Pts aged ≥18 with PMF, post-PV MF or post-ET MF, DIPSS Int-2 or high risk, palpable splenomegaly, and no prior treatment with a JAK inhibitor were enrolled and randomly assigned (2:1) to receive R 15 mg bid plus H placebo or H 0.5 g bid plus R placebo, stratified by DIPSS risk status (Int-2 or high risk). The primary endpoint was the proportion of pts whose reduction of at least 35% in spleen volume (SVR35) at week 24 compared with baseline.

Results

Between November 11, 2021, and April 27, 2023, 107 pts were enrolled, 72 pts receiving R and 35 receiving H. 73.61% (R) and 71.43% (H) pts were JAK2 V617F positive.
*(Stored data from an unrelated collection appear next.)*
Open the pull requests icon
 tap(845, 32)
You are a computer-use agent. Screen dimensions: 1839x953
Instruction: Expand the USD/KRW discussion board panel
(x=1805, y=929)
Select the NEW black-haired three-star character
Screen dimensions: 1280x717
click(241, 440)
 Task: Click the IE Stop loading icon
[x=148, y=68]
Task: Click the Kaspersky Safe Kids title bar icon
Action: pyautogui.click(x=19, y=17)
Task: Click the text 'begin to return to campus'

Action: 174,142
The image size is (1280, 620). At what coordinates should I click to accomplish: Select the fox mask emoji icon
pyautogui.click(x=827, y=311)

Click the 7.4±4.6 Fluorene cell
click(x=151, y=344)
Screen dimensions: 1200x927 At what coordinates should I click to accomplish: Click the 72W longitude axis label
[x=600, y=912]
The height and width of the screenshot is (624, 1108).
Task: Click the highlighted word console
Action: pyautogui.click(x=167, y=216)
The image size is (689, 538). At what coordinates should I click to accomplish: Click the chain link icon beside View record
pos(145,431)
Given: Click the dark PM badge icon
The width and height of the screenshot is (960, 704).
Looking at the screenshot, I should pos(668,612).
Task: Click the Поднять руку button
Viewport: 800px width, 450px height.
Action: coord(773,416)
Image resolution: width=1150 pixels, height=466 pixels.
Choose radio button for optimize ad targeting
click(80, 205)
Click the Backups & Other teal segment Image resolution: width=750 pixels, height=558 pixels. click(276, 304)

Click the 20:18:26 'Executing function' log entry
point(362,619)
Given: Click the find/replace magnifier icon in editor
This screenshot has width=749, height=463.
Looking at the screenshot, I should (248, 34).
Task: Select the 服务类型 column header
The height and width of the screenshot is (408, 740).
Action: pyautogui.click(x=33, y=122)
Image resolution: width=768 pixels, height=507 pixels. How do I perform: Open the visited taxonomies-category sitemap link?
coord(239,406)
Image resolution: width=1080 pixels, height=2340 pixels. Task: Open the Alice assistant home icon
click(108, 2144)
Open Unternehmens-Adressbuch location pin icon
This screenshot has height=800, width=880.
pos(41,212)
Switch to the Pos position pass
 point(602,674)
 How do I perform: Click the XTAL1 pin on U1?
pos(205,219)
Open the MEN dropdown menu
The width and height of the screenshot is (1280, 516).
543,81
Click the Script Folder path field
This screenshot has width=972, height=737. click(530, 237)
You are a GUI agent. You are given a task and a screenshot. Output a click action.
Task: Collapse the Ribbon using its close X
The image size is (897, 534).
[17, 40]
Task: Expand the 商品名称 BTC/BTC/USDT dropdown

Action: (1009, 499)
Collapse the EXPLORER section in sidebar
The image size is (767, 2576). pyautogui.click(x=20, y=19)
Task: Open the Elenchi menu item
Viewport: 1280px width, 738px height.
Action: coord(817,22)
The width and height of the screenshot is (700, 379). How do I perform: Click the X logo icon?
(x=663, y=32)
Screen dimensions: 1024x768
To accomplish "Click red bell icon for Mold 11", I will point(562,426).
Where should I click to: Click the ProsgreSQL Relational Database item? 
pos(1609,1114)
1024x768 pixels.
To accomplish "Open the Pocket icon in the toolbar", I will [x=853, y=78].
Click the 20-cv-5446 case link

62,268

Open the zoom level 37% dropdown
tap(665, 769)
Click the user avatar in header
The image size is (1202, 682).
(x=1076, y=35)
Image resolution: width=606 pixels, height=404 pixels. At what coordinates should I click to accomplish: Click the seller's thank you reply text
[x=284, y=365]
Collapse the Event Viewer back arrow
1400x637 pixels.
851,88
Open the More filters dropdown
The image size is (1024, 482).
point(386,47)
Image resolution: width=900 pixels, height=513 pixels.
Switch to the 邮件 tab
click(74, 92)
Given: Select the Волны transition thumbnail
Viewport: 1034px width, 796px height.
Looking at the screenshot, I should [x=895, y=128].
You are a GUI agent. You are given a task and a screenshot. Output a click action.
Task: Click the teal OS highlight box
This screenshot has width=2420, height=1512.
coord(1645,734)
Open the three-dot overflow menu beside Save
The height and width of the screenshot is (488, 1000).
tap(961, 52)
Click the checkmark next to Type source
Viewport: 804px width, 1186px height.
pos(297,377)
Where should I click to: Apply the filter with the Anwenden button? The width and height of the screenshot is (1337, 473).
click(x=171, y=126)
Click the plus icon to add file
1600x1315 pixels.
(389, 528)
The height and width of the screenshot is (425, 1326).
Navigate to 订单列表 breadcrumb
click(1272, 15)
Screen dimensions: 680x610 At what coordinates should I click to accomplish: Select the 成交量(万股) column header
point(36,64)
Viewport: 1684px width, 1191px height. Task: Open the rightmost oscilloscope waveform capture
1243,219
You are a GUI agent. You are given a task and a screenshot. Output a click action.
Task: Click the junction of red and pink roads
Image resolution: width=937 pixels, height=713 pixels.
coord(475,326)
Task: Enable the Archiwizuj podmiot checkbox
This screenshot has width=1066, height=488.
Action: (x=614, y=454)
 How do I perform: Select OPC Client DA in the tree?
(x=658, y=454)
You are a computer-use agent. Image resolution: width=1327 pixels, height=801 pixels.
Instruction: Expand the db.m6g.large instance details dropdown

The median spleen volume was 2092 cm³ (R) and 1666 cm³ (H). The patient baseline characteristics in the two arms were basically balanced. As of October 15, 2023, the SVR35 rates at week 24 were 58.33% for R vs. 22.86% for H (p=0.0006). R showed a consistent spleen response benefit over H across all subgroups analyzed. The TSS50 rates at week 24 were 61.11% for R vs. 45.71% for H (p=0.136). The best spleen response rates were 63.89% vs. 31.43% (p=0.0017), and the best TSS50 rates were 77.78% vs. 54.29% (p=0.0136). The most common grade ≥3 hematological TEAEs were anemia (28.89% [R] vs. 60.00% [H]), thrombocytopenia (20.00% vs. 17.14%), decreased lymphocyte count (7.78% vs. 11.43%), leukopenia (4.44% vs. 17.14%), and neutropenia (4.44% vs. 17.14%). Most common nonhematological TEAEs were hyperuricemia (26.67% vs. 17.14%), weight gain (26.67% vs. 14.29%) and blood creatinine increased (17.78% vs. 2.86%), predominantly of grade 1 or 2. TEAEs leading to treatment discontinuation occurred in 7.78% of R and 14.29% of H.

Conclusions

Rovadicitinib demonstrated significant clinical benefits compared to hydroxyurea in MF pts for spleen response or improved symptom response. Rovadicitinib may be a new treatment option for myelofibrosis pts.

Clinical trial identification

NCT05020652.

Editorial acknowledgement

Legal entity responsible for the study

Chia Tai Tianqing Pharmaceutical Group Co., Ltd.

Funding

Chia Tai Tianqing Pharmaceutical Group Co., Ltd.

Disclosure

D. Ding, D. Wang: Financial Interests, Personal and Institutional, Affiliate: Chia Tai Tianqing Pharmaceutical Group Co., Ltd. All other authors have declared no conflicts of interest.